*** Opening of Records supplied ***

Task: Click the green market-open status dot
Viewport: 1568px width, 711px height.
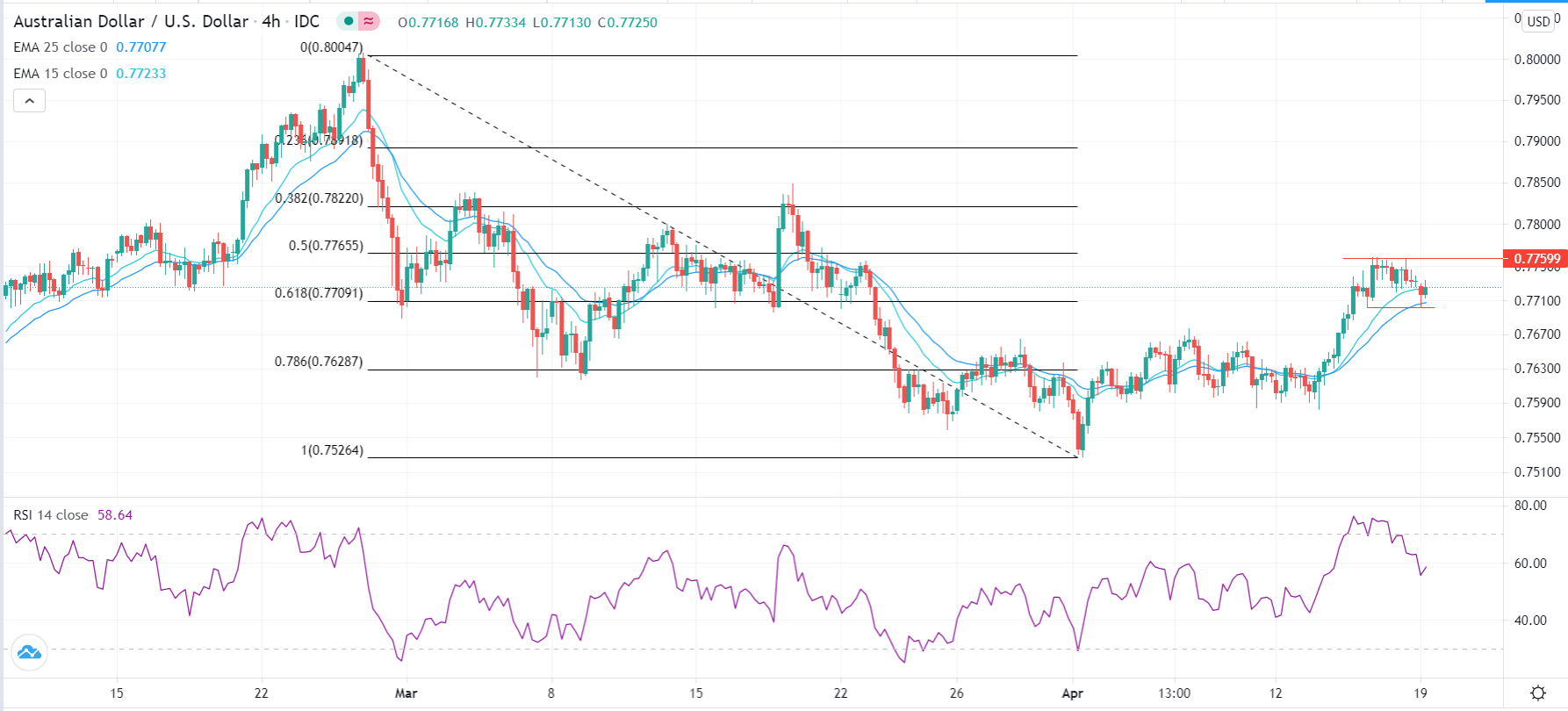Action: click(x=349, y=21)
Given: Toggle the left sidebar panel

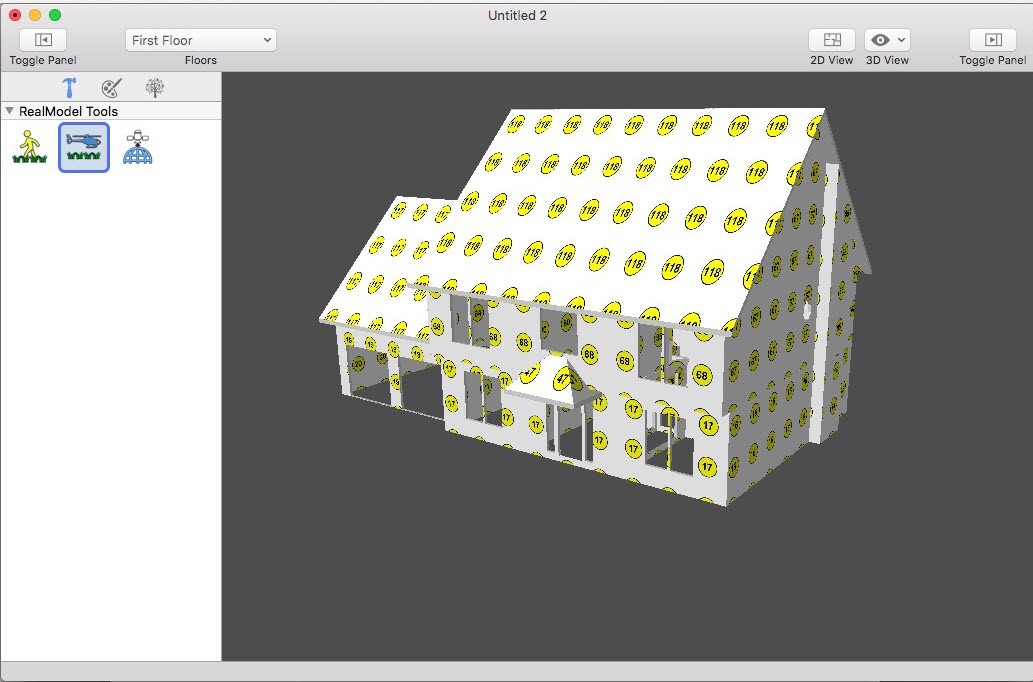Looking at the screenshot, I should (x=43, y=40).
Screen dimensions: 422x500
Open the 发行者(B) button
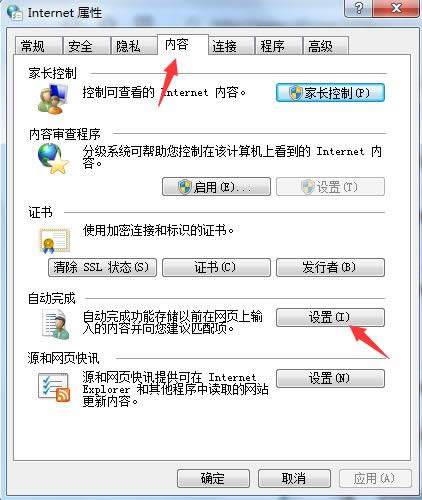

*** Close of Records supplied ***

An exact copy of all the entries is required, and it must contain no pictures.

• Result for this exercise:
Task: Click the green market-open status dot
Viewport: 1568px width, 711px height.
Action: click(x=349, y=21)
Given: Toggle the left sidebar panel

Looking at the screenshot, I should (x=43, y=40).
Screen dimensions: 422x500
Open the 发行者(B) button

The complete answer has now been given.